AVAILABLE DATA section start

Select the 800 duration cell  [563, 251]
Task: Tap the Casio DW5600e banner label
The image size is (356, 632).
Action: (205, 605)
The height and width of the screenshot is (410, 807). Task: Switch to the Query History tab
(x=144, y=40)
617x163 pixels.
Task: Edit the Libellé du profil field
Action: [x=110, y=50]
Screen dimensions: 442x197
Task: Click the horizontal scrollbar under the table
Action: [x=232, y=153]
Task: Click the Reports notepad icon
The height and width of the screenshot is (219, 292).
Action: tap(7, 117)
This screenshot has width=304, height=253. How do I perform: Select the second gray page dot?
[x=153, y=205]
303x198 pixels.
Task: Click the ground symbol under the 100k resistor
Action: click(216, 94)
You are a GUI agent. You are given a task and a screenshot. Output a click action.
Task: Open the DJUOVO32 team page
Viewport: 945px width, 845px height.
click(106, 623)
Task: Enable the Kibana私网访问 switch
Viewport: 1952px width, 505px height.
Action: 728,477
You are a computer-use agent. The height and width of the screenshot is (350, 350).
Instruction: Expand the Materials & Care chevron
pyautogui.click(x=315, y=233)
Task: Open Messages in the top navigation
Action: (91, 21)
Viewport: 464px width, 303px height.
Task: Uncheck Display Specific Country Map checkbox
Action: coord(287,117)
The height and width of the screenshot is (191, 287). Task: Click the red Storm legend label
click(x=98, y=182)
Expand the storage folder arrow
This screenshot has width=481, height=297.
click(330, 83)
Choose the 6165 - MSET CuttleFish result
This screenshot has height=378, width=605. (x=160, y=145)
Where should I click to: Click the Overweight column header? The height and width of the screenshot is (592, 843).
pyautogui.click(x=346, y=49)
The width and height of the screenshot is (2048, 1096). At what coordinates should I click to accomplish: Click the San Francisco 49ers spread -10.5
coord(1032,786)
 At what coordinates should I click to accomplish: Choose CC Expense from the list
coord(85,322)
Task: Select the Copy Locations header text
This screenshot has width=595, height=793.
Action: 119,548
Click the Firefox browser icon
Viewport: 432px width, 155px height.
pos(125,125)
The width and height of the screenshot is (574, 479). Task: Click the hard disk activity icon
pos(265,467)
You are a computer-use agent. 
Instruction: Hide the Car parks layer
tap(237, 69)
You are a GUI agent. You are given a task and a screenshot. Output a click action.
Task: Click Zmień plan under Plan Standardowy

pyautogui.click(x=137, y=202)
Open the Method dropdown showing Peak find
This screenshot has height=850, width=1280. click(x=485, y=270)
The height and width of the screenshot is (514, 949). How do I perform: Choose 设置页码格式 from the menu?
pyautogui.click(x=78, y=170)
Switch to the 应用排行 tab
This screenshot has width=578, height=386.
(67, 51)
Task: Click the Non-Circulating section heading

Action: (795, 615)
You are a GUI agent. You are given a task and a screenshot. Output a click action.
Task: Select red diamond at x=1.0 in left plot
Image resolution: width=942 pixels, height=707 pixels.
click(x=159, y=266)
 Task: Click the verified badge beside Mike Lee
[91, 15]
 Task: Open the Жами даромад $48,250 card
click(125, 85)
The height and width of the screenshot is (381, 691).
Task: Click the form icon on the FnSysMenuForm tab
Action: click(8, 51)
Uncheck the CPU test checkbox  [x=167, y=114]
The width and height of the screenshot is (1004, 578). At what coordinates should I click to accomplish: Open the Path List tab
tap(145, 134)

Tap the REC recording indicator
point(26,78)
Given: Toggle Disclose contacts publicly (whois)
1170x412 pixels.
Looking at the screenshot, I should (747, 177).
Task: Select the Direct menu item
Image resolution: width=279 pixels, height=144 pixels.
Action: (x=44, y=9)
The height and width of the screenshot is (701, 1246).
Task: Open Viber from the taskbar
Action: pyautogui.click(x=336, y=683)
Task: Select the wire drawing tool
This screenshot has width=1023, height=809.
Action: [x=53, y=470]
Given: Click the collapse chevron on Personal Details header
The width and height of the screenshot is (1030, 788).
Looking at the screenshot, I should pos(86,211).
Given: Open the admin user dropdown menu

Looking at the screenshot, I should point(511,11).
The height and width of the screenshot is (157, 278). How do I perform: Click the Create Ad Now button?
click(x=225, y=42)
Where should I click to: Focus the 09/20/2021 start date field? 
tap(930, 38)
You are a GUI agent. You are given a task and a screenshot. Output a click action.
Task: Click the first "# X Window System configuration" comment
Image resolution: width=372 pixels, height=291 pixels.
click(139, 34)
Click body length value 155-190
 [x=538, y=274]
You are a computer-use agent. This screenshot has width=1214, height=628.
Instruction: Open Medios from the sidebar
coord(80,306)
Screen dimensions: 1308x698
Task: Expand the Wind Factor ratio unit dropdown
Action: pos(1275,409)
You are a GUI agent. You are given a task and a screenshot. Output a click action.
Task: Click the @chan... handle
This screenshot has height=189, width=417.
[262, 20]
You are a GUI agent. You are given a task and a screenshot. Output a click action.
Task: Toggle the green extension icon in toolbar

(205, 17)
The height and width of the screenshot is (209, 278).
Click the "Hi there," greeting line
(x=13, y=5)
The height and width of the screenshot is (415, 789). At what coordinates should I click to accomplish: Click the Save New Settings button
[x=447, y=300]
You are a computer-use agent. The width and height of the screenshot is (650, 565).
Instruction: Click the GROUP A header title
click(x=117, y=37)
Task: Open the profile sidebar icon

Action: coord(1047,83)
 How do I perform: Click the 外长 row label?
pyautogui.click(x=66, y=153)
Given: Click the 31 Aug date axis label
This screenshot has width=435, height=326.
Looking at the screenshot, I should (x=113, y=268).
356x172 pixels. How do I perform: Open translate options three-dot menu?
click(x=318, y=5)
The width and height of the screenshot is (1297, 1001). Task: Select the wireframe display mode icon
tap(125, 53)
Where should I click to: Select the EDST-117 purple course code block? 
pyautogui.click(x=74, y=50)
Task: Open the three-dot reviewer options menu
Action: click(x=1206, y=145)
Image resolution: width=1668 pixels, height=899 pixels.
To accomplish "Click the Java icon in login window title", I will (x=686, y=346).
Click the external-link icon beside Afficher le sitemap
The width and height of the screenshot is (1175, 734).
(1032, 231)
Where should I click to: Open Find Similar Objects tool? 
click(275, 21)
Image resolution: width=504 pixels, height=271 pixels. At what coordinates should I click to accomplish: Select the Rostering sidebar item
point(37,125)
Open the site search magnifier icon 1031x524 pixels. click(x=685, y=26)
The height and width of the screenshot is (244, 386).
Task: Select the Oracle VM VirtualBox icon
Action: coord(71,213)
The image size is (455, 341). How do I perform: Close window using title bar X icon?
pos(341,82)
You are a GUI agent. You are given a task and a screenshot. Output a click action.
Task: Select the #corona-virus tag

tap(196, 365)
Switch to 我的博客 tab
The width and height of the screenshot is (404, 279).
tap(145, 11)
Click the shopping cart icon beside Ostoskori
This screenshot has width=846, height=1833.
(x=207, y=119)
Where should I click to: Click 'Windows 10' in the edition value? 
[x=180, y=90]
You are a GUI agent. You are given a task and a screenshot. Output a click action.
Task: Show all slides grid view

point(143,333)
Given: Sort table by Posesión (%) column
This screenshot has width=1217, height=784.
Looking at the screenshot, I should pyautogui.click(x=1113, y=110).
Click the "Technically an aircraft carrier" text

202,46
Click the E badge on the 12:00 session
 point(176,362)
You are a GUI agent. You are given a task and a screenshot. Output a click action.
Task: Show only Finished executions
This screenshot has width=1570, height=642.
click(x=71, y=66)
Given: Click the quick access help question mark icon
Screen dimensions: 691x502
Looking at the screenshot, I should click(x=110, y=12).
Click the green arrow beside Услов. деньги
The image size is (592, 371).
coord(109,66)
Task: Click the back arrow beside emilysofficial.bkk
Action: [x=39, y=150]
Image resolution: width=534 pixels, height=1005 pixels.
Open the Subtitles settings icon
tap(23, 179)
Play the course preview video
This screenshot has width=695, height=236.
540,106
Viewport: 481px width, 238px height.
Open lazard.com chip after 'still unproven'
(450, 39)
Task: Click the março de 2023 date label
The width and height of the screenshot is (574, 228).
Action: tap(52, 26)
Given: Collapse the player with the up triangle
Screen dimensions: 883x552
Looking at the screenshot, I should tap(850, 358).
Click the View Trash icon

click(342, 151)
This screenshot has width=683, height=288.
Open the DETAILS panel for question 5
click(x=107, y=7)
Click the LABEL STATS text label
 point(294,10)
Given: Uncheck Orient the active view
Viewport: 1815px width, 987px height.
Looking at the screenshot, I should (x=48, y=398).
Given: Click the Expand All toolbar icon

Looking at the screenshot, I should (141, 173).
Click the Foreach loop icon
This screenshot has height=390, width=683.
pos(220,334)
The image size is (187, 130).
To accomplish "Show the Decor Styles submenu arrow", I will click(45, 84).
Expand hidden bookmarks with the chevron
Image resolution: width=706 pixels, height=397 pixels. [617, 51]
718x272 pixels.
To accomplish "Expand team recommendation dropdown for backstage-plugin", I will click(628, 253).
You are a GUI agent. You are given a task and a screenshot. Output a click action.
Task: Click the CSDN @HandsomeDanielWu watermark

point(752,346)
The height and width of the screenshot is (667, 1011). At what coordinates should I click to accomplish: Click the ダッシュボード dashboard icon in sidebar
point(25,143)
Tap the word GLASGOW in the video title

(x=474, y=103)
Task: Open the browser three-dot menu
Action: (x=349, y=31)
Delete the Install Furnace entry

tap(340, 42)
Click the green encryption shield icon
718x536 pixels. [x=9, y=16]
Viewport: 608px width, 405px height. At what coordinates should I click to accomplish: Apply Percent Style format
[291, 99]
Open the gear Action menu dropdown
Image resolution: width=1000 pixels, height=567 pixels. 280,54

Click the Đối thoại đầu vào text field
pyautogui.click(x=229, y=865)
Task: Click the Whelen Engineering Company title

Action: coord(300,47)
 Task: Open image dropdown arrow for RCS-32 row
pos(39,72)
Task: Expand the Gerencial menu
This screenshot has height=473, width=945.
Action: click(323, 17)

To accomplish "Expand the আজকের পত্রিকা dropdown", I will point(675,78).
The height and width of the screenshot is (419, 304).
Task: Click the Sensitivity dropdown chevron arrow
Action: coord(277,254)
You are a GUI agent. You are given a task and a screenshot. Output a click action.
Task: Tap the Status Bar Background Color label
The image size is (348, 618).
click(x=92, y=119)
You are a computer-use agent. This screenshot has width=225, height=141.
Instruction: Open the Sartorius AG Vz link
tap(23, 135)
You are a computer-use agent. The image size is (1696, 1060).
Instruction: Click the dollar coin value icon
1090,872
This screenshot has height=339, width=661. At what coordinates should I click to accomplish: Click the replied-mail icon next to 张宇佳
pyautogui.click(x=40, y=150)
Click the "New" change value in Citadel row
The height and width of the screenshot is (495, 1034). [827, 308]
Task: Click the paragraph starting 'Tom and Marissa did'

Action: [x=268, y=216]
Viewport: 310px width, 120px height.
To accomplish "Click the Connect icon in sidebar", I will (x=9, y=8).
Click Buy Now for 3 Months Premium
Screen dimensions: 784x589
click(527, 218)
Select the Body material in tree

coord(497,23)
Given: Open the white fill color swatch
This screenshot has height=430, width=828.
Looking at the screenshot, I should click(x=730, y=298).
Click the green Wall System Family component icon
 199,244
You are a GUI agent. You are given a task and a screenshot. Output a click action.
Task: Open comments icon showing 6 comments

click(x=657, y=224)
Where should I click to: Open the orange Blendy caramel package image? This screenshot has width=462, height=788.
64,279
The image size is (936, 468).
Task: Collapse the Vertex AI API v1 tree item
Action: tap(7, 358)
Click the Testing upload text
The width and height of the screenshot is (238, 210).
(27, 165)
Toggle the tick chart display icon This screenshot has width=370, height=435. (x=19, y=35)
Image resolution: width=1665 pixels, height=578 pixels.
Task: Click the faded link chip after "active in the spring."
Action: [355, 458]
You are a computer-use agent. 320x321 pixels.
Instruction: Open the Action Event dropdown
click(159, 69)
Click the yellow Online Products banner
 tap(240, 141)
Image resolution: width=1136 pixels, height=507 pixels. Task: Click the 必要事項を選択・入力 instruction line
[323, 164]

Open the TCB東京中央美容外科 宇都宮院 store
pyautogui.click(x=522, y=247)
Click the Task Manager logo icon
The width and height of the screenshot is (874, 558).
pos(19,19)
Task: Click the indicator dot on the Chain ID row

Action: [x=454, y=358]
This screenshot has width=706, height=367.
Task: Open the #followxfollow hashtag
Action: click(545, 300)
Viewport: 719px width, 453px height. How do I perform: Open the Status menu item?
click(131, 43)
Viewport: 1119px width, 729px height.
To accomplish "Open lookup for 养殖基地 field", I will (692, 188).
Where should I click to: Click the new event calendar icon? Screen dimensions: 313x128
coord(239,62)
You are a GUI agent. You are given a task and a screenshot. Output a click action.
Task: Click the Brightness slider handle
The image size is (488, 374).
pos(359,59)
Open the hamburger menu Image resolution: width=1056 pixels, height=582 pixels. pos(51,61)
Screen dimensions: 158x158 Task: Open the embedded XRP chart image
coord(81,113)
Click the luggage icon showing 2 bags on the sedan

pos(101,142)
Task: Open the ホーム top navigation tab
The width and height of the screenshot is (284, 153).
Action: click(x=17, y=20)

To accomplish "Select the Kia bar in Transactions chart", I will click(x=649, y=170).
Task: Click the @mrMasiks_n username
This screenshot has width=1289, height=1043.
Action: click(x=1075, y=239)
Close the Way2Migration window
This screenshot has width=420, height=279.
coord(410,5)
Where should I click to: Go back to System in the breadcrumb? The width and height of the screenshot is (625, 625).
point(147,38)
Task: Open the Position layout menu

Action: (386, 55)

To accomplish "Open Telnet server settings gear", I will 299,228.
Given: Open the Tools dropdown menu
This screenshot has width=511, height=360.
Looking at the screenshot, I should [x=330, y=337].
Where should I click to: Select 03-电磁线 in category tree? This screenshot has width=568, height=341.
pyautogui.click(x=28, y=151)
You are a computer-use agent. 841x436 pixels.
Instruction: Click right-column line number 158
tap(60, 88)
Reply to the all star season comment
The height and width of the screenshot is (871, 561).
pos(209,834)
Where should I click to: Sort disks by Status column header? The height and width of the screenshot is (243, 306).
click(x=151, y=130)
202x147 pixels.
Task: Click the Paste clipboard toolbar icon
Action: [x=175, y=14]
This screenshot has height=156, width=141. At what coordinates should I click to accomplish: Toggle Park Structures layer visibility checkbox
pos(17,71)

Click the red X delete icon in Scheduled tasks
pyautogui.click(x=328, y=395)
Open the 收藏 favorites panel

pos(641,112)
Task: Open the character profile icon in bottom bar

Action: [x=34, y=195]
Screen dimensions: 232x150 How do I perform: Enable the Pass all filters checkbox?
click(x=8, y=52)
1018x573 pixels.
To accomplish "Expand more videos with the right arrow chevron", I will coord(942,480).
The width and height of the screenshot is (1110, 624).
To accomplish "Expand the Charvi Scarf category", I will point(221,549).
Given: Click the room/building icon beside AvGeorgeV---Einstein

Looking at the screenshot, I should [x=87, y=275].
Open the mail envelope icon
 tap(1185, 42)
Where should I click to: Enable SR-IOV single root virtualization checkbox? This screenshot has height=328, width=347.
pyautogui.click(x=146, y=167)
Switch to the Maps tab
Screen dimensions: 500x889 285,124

AVAILABLE DATA section end

◆ ACTIVITY ◆
Copy the lines above exactly, beginning at the line that has "This screenshot has width=1217, height=784." and stopping after the line that has "Task: Click the março de 2023 date label", and omit the rest.

◆ TASK ANSWER ◆
This screenshot has width=1217, height=784.
Looking at the screenshot, I should pyautogui.click(x=1113, y=110).
Click the "Technically an aircraft carrier" text

202,46
Click the E badge on the 12:00 session
 point(176,362)
You are a GUI agent. You are given a task and a screenshot. Output a click action.
Task: Show only Finished executions
This screenshot has width=1570, height=642.
click(x=71, y=66)
Given: Click the quick access help question mark icon
Screen dimensions: 691x502
Looking at the screenshot, I should click(x=110, y=12).
Click the green arrow beside Услов. деньги
The image size is (592, 371).
coord(109,66)
Task: Click the back arrow beside emilysofficial.bkk
Action: [x=39, y=150]
Image resolution: width=534 pixels, height=1005 pixels.
Open the Subtitles settings icon
tap(23, 179)
Play the course preview video
This screenshot has width=695, height=236.
540,106
Viewport: 481px width, 238px height.
Open lazard.com chip after 'still unproven'
(450, 39)
Task: Click the março de 2023 date label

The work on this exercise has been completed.